The United States of America, economically savaged, with hundreds of thousands dead after a failed pandemic response, and with democracy and the rule of law nearing collapse, is at a precipice. Even if Trump is deposed (a national security necessity), the movement he unleashed will continue. Trump did not create white supremacy, far-right extremism, or the extreme asymmetric polarization that threatens our country, but he exploited it, and metastasized it’s influence. A substantial faction of the Republican Party no longer believes democracy is legitimate. They are joined by millions of Americans in that belief.
It is not clear that the sane members of the GOP or the leadership of the Democratic Party realize how deep the crisis goes. After sheltering in place in the besieged Capitol, congress reconvened to finish certifying the election results and then went on recess. There was still blood in the capitol halls. The mob was allowed to disperse into the streets of Washington D.C. They succeeded in interrupting the peaceful transfer of power and got away with it.

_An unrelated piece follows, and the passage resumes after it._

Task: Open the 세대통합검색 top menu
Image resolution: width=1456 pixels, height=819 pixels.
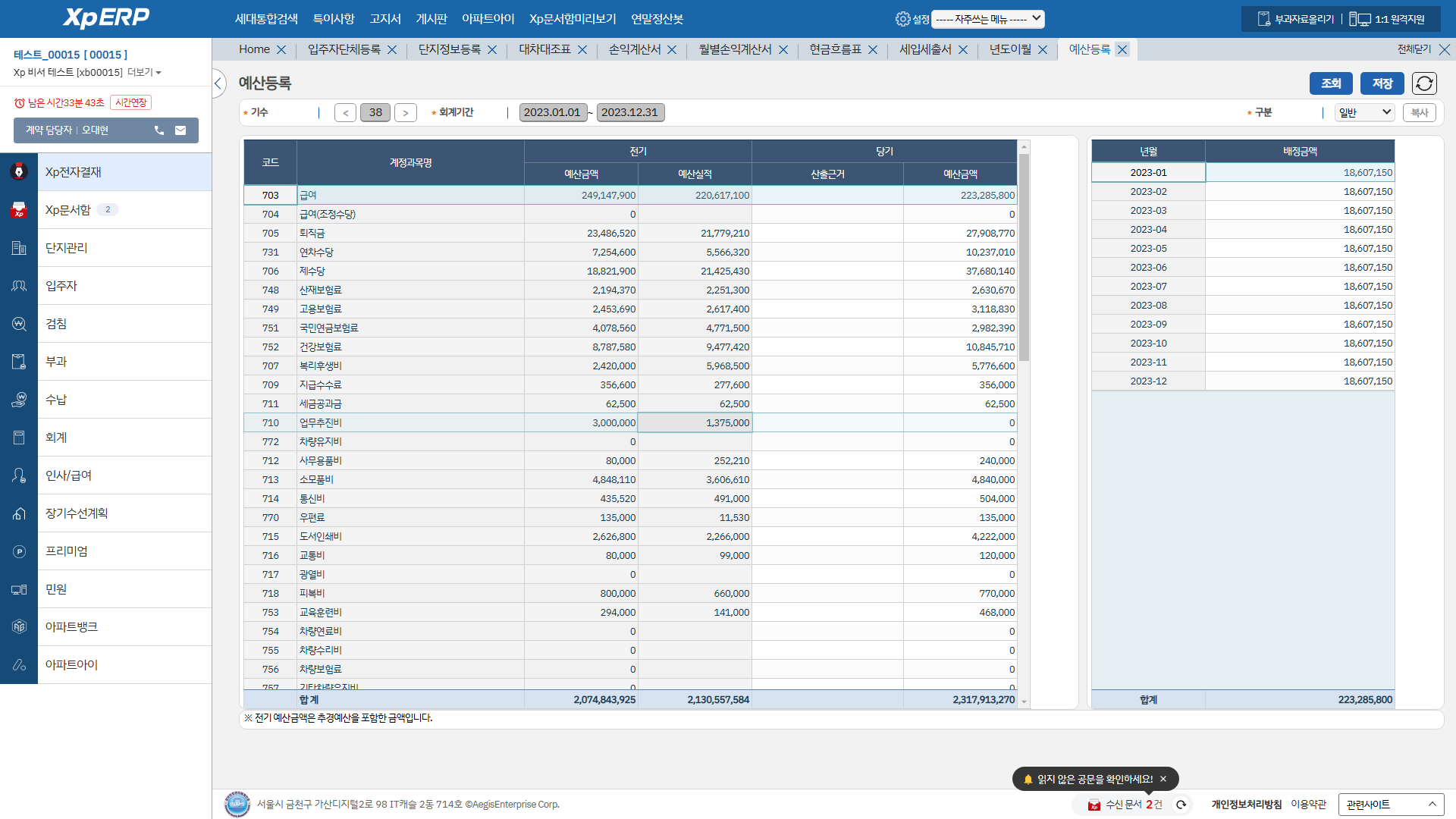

Democratic leadership, on the eve of full control of congress and the presidency does not seem to recognize that millions of Americans will not believe that the new government is legitimate. When congress reconvened after the putsch it was an opportunity for a moment of moral and civic clarity. Instead it revealed how fragile our democracy has become, how deep the purchase of far-right extremism has taken hold of our government, and how close we are to a breaking point. Congress completed it’s job of certifying the electoral votes, but the symbolic victory of an overrun capitol belongs to the movement that wants to see our democracy overturned.
Was yesterday a denouement or an escalation?